He recalls that the International Law Commission’s commentary to the Draft Articles that became
the Vienna Convention clearly stated that the right to consular assistance as provided for in
Article 36, paragraph 1, of the Vienna Convention applies also in cases where a national court
decision has become final. In the present case, it is possible that appeals against Mr. Jadhav’s death
sentence are still ongoing, and therefore rights to consular access plausibly apply.
Concerning real and imminent risk of irreparable prejudice, Judge Bhandari analysed the
similarities between the present case and the previous death penalty cases: Breard, LaGrand and
Avena. In all such cases, which involved facts comparable to the facts of Mr. Jadhav’s case, the
Court found that the execution of the foreign national would have irreparably prejudiced the rights
of consular access claimed by the sending State on the merits. Moreover, Judge Bhandari clarified
that it does not matter, for making a finding of urgency, how long a period of time is likely to
elapse before Mr. Jadhav is executed. So long as there is a real risk that Mr. Jadhav would be
executed before the final disposal of the case by the Court, there is urgency in the circumstances.

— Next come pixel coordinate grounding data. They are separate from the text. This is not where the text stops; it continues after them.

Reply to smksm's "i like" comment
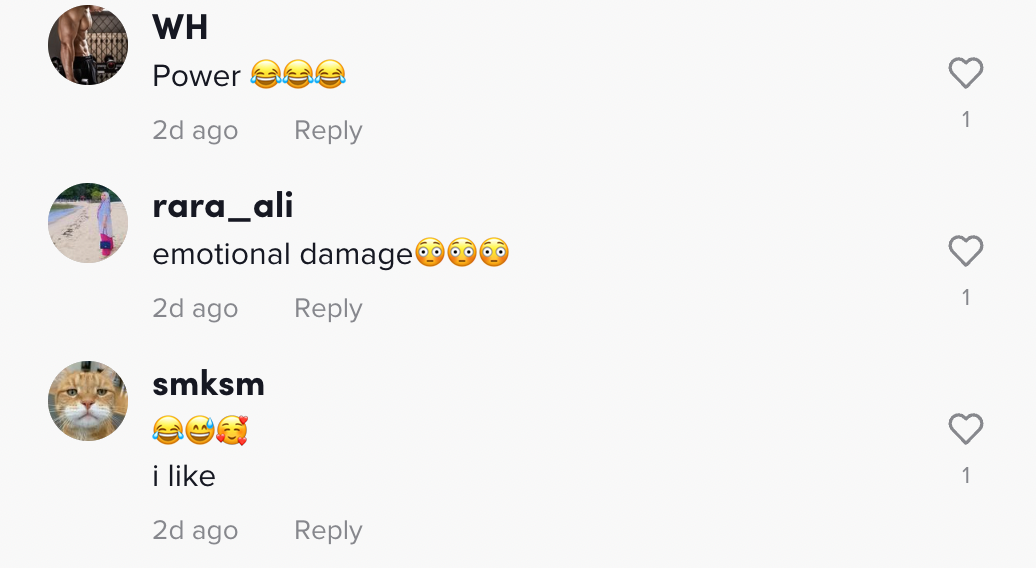 pos(328,530)
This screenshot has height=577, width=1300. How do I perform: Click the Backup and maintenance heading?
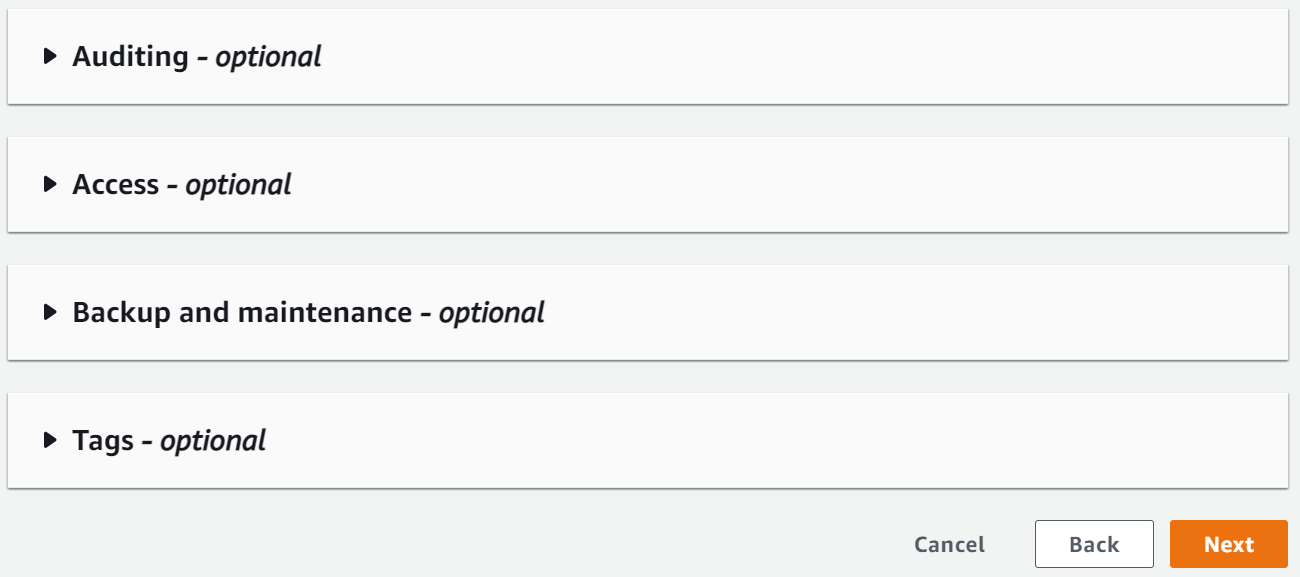[242, 313]
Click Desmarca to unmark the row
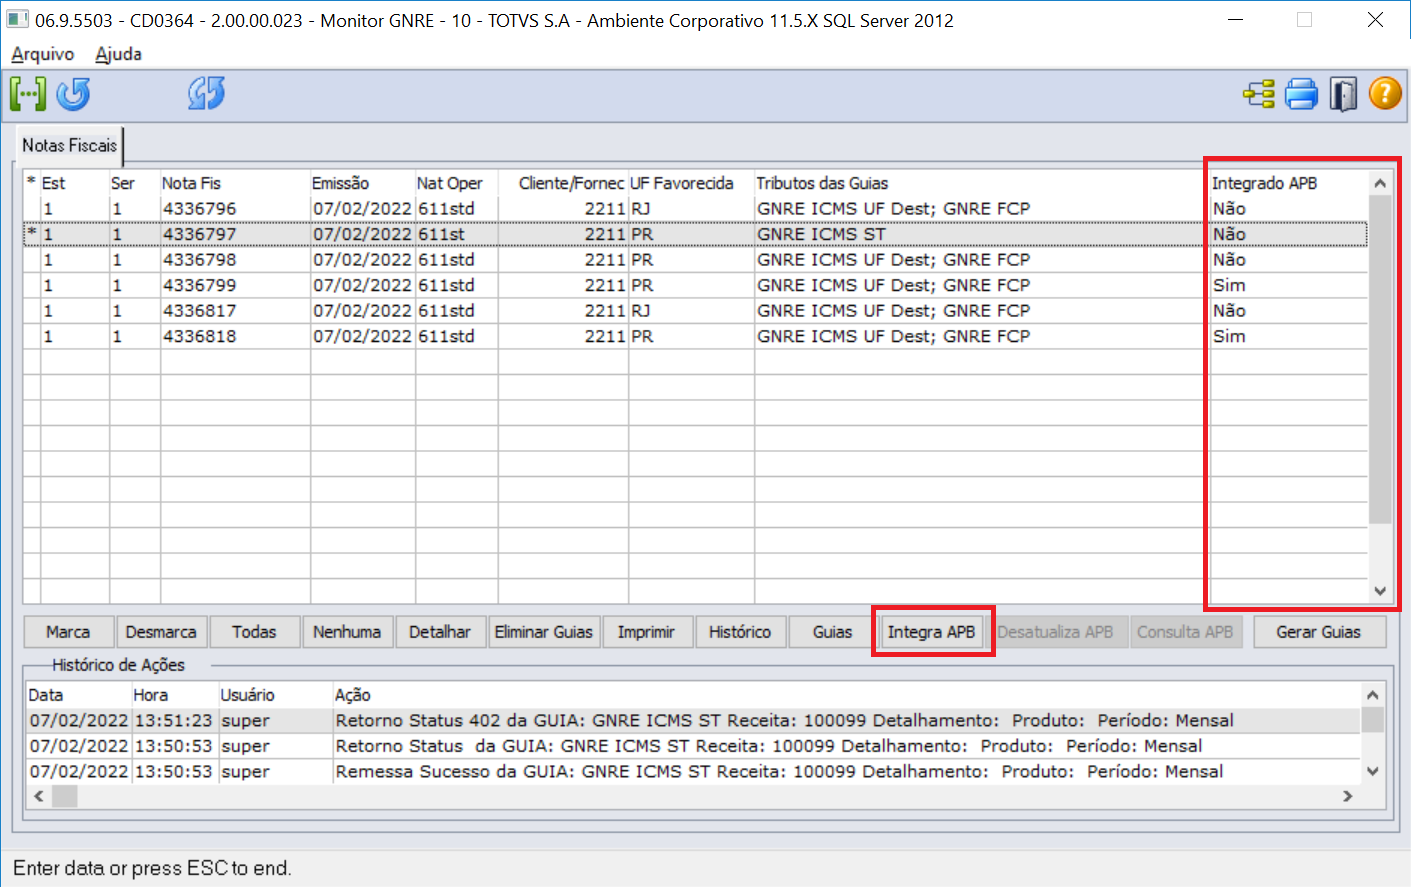 (161, 632)
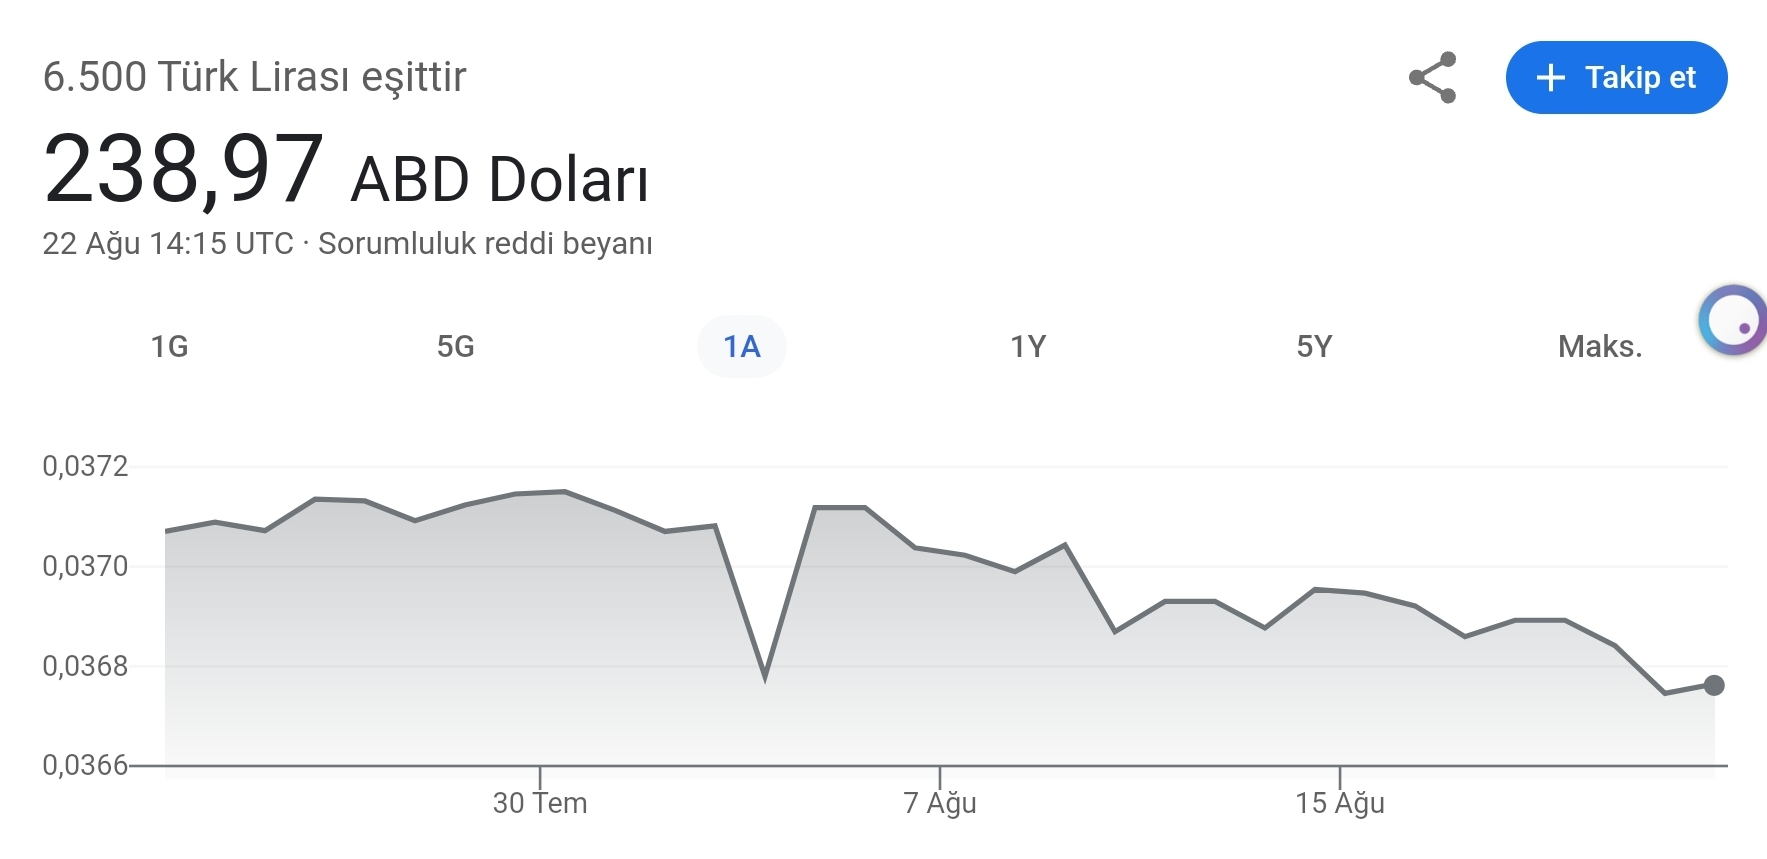Click the ABD Doları currency label
This screenshot has height=859, width=1767.
[x=499, y=180]
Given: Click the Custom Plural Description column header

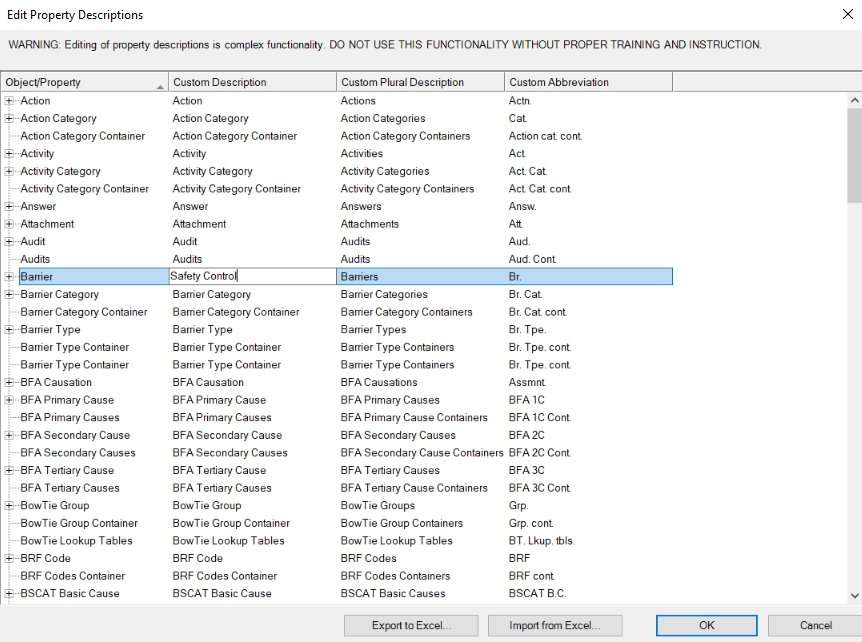Looking at the screenshot, I should 420,82.
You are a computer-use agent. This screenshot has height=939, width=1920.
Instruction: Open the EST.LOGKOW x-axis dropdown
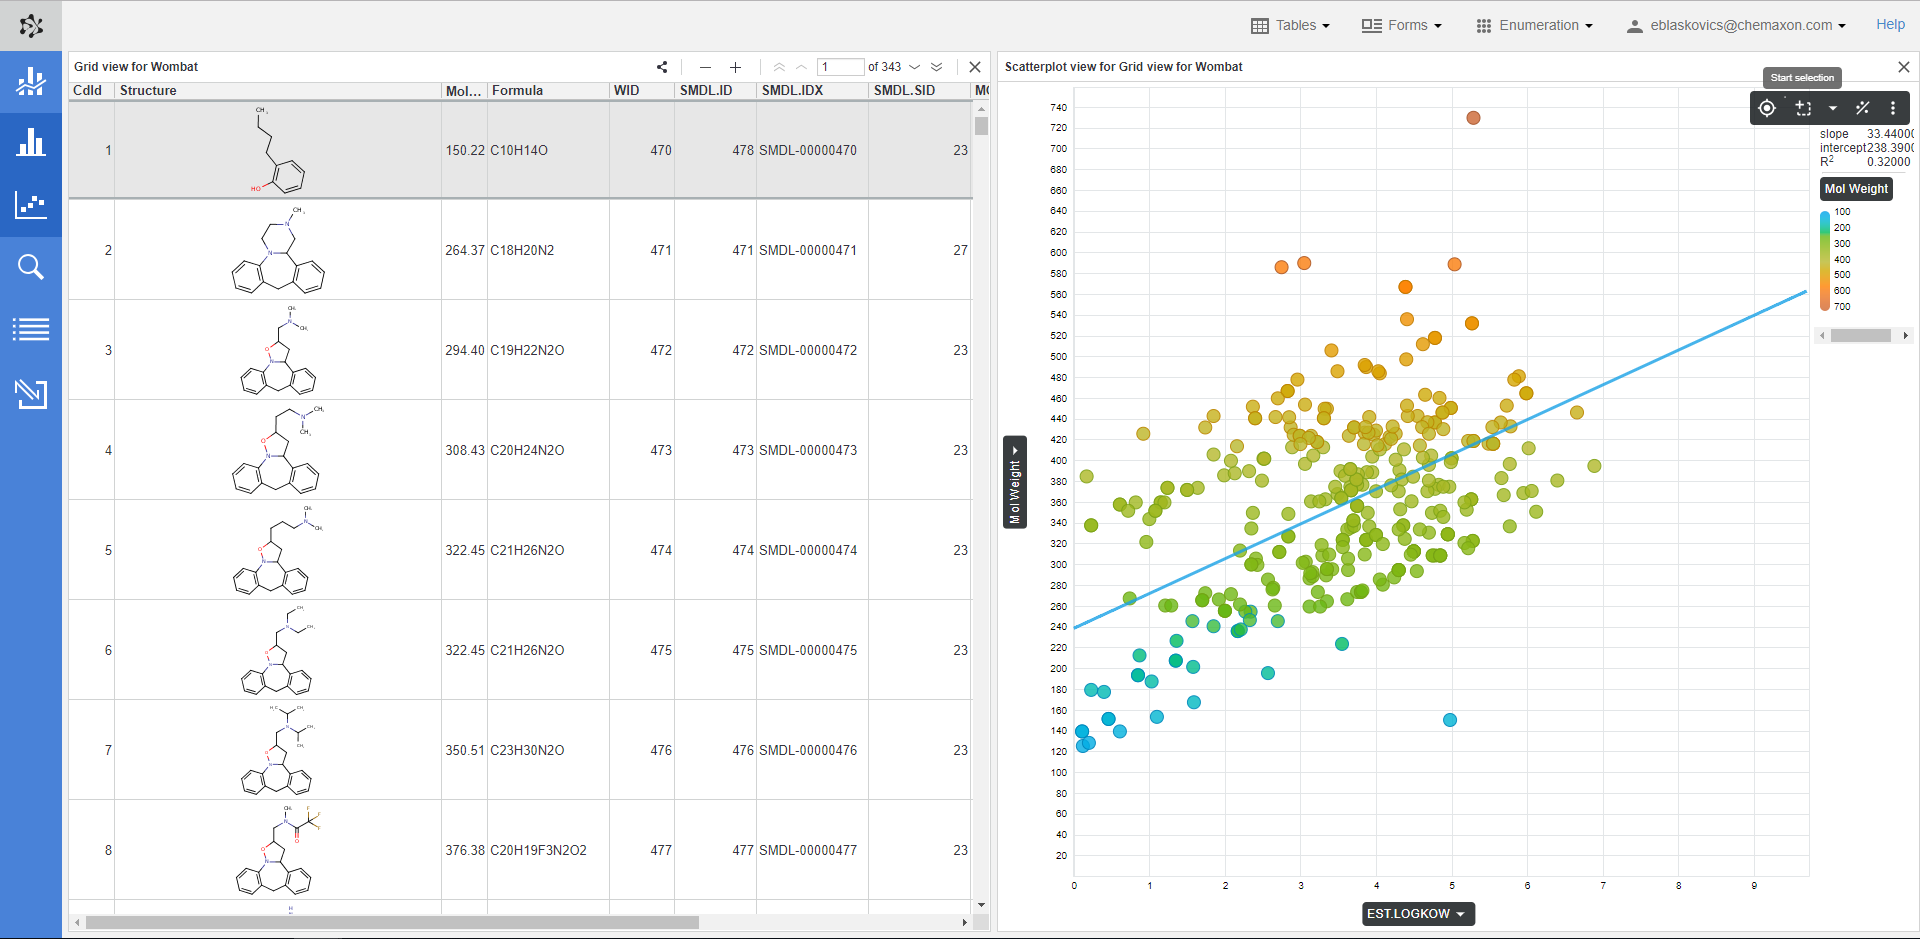[x=1417, y=914]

On the link between the provisional measures requested and the rights claimed on the merits,
Judge Bhandari again highlighted the continuity between the previous death penalty cases and the
present case. In all such cases, the Court always indicated that the respondent State should not
execute the person whose consular rights were at stake in the proceedings before the Court, and
that the respondent State should inform the Court as to the measures taken in the implementation of
the order. Therefore, Judge Bhandari agreed that the same provisional measures should be
indicated in the present case.
Judge Bhandari concludes that a clear case has been made out for the indication of
provisional measures under Article 41 of the Statute. Consequently, during the pendency of the
proceedings before the Court, Mr. Kulbhushan Sudhir Jadhav shall not be executed. In addition to
issues of consular relations, this is a case in which it regrettably appears, on a preliminary
examination of the facts, that the basic human rights of Mr. Jadhav have been violated by not
allowing India to have consular access to him after his arrest and during the pendency of the
criminal proceedings against him in Pakistan.